Start

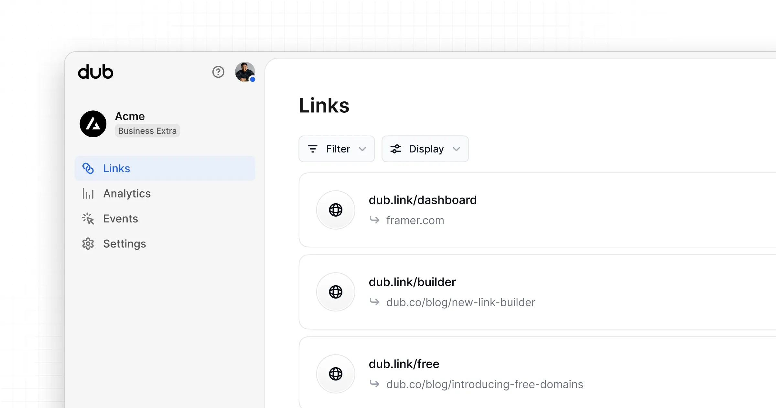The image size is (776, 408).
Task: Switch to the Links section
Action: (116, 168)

End
Start

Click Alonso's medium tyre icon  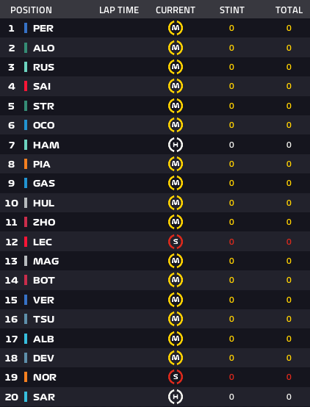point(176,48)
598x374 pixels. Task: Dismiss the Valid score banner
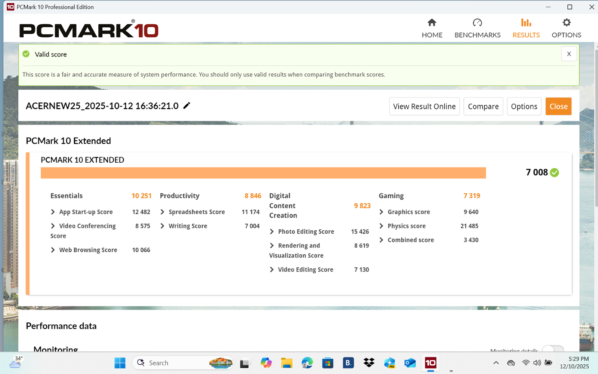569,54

End
Start

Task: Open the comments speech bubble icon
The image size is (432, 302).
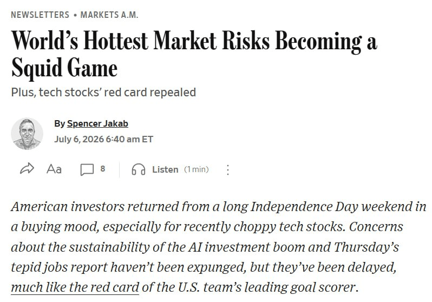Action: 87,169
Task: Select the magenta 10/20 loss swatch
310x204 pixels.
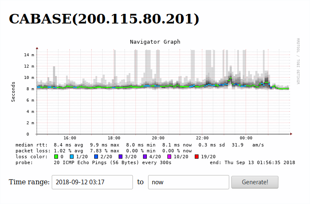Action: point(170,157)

End

Arrange the section of the material that opens with the line containing "The image size is (776, 408)." and closes with the line containing "Action: (116, 168)" as a Markdown table with the columns Row and Text, one numbered row per line, skipping blank lines. Leave the pictures out of the answer.

» Answer to this problem:
| Row | Text |
|---|---|
| 1 | The image size is (776, 408). |
| 2 | Task: Switch to the Links section |
| 3 | Action: (116, 168) |